=== Begin Enclosure ===

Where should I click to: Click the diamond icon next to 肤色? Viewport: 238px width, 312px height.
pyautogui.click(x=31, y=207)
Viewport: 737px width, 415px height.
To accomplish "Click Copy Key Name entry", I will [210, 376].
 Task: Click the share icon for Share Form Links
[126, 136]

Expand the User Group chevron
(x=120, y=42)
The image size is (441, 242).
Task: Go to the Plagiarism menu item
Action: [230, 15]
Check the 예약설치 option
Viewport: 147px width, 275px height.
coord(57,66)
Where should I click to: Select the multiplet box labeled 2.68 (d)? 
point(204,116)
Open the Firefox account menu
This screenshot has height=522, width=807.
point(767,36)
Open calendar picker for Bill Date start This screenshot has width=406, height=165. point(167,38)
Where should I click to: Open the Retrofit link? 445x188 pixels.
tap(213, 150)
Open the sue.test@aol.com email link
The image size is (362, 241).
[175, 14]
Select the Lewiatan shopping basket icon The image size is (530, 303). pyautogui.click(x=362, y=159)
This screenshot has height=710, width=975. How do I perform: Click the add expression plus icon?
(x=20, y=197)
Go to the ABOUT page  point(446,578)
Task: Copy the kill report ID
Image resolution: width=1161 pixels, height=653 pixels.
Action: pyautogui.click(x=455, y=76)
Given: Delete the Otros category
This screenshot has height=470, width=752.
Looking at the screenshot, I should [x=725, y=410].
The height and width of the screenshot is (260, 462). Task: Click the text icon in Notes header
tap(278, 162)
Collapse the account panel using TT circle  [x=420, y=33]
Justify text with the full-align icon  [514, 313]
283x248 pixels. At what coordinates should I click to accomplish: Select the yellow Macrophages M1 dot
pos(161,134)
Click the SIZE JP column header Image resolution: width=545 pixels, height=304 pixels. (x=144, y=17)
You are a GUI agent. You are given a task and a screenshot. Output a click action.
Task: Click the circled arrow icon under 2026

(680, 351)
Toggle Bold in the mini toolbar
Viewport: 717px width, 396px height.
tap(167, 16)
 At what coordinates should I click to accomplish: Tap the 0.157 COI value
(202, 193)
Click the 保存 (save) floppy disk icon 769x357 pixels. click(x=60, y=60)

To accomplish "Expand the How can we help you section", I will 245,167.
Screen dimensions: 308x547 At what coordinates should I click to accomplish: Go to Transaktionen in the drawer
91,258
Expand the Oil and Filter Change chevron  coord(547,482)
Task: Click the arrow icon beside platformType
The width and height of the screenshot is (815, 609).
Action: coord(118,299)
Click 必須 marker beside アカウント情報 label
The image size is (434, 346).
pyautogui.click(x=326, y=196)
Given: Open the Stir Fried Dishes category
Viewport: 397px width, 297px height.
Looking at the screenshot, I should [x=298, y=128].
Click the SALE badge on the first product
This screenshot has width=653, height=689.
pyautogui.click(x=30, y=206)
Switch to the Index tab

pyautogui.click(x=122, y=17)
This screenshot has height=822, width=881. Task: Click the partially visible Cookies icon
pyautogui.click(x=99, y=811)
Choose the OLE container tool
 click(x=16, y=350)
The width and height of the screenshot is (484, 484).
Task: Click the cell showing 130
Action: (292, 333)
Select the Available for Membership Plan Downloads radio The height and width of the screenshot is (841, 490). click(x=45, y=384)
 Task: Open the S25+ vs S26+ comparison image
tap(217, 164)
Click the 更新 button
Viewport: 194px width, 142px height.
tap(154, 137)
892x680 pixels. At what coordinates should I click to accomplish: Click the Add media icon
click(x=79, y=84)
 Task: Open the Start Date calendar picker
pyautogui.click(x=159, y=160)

=== End Enclosure ===

**What to produce**
If a line in the records holds the string "will", count it, and give only the total.

**Result of the exercise**
2